IM NAMEN DER REPUBLIK!

Das Bundesverwaltungsgericht hat durch die Richterin Mag.a JICHA als Vorsitzende und den Richter Dr. DIEHSBACHER sowie den fachkundigen Laienrichter RR PHILIPP als Beisitzer über die Beschwerde von XXXX gegen den Bescheid des Sozialministeriumservice Landesstelle XXXX vom 16.06.2020, Zahl: OB XXXX , betreffend Abweisung des Antrags auf Vornahme der Zusatzeintragung "Unzumutbarkeit der Benützung öffentlicher Verkehrsmittel wegen dauerhafter Mobilitätseinschränkung aufgrund einer Behinderung" in den Behindertenpass, in nicht öffentlicher Sitzung zu Recht erkannt:

A)

In Erledigung der Beschwerde wird der angefochtene Bescheid gemäß § 28 Abs. 2 und Abs. 5 Verwaltungsgerichtsverfahrensgesetz (VwGVG) behoben.

B)

Die Revision ist gemäß Art. 133 Abs. 4 B-VG nicht zulässig.


Text


Entscheidungsgründe:

I.       Verfahrensgang:

1.1.    Die Beschwerdeführerin stellte am 27.04.2020 einen Antrag auf Ausstellung eines Behindertenpasses, sowie für den Fall, dass die Aktenlage die Vornahme von Zusatzeintragungen rechtfertige, die Aufnahme der entsprechenden Zusatzeintragungen in den Behindertenpass (AZ 2.6-2.14).

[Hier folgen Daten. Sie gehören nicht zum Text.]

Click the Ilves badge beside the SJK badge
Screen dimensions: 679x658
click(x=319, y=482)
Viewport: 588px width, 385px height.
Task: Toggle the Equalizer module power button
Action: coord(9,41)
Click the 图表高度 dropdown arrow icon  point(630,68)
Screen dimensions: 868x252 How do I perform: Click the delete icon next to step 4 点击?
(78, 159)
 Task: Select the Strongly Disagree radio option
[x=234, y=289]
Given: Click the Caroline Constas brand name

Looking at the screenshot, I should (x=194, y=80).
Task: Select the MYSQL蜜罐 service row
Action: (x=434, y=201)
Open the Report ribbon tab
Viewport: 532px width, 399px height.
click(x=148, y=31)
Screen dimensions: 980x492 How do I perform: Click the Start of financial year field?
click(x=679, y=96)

1.2.    Mit verfahrensgegenständlichem Bescheid des SMS vom 16.06.2020, Zahl: XXXX , wurde der Antrag der Beschwerdeführerin vom 27.04.2020 gemäß §§ 42 und 45 BBG abgewiesen, da bei der Beschwerdeführerin die Voraussetzungen für die Vornahme einer Zusatzeintragung nicht vorlägen (AZ 2.21).

2.       Die belangte Behörde legte dem Bundesverwaltungsgericht [BVwG] am 27.08.2020 die Beschwerde samt Auszügen aus dem Verwaltungsakt in elektronischer Form vor (Ordnungszahl des gegenständlichen Gerichtsaktes OZ 1 [=AZ 1.1-1.2, 2.1 -2.21, 3.1-2.23]).

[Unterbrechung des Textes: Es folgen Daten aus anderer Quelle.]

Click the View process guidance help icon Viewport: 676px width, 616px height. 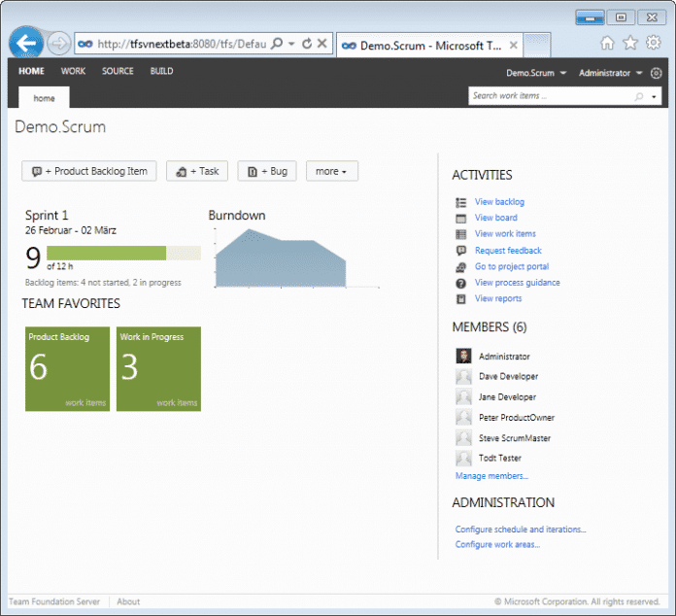coord(461,283)
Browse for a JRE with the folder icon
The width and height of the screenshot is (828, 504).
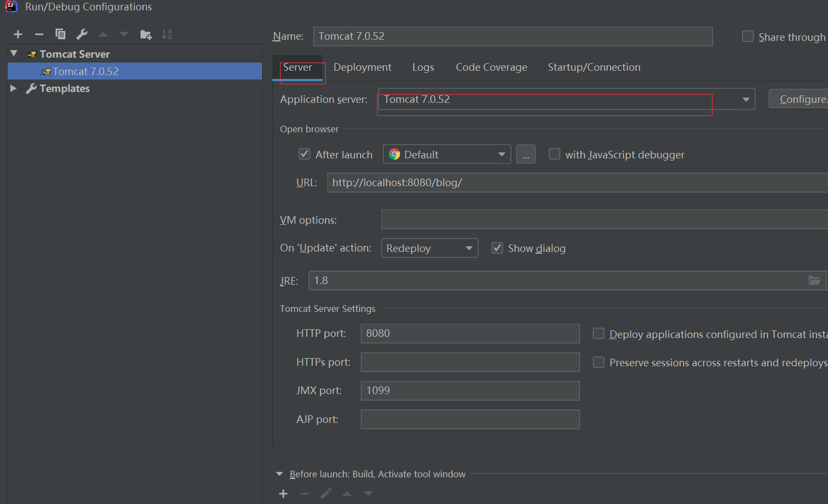pyautogui.click(x=814, y=280)
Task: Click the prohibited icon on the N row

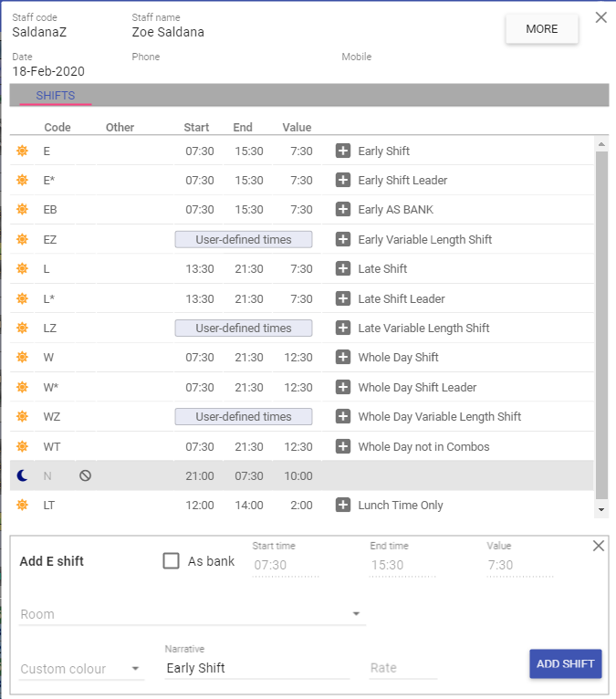Action: click(x=85, y=476)
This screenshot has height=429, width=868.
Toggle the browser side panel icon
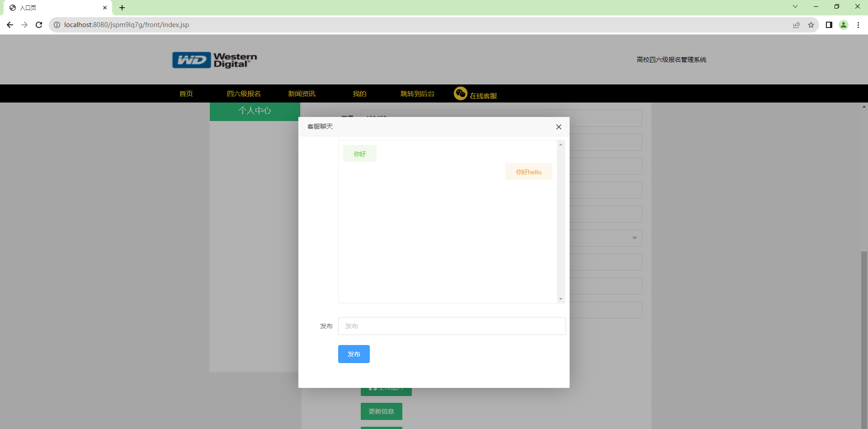tap(829, 25)
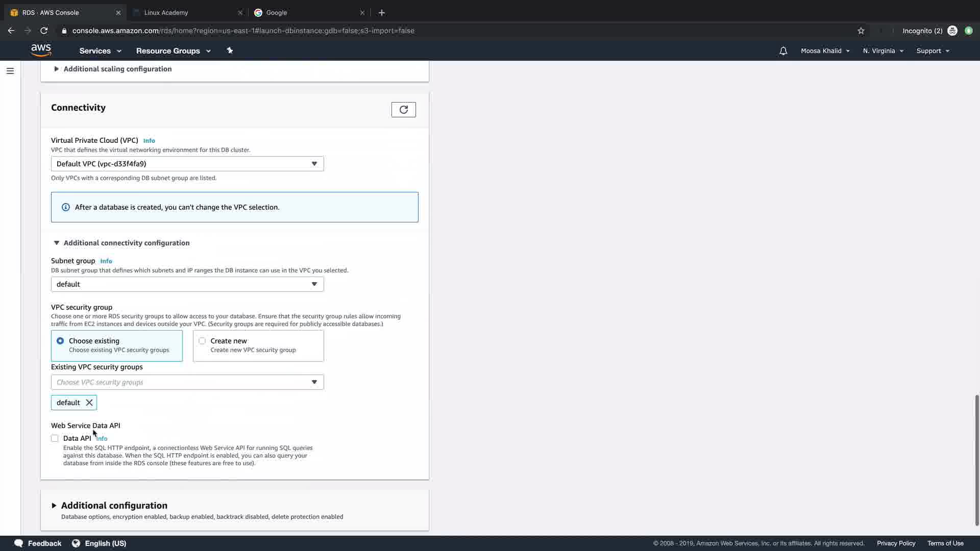Select Choose existing security group option
This screenshot has height=551, width=980.
pos(60,341)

2.1.    Mit Schreiben vom 29.09.2020 erklärte die Beschwerdeführerin, sie „möchte den kompletten Behindertenpass zurückziehen und wünsche keine weitere Bearbeitung durch das Sozialministeriumservice bzw. durch das Gericht“ (OZ 3).

II.      ad A) Das Bundesverwaltungsgericht hat erwogen:

1.       entscheidungswesentliche Feststellungen

1.1.    Am 27.04.2020 stellte die die Beschwerdeführerin ua einen Antrag auf Vornahme der Zusatzeintragung "Unzumutbarkeit der Benützung öffentlicher Verkehrsmittel wegen dauerhafter Mobilitätseinschränkung aufgrund einer Behinderung".

1.2.    Diesen Antrag zog die Beschwerdeführerin mit Schreiben vom 29.09.2020 zurück.

1.3.    Eine Entscheidung in der Sache ist bis dato nicht ergangen.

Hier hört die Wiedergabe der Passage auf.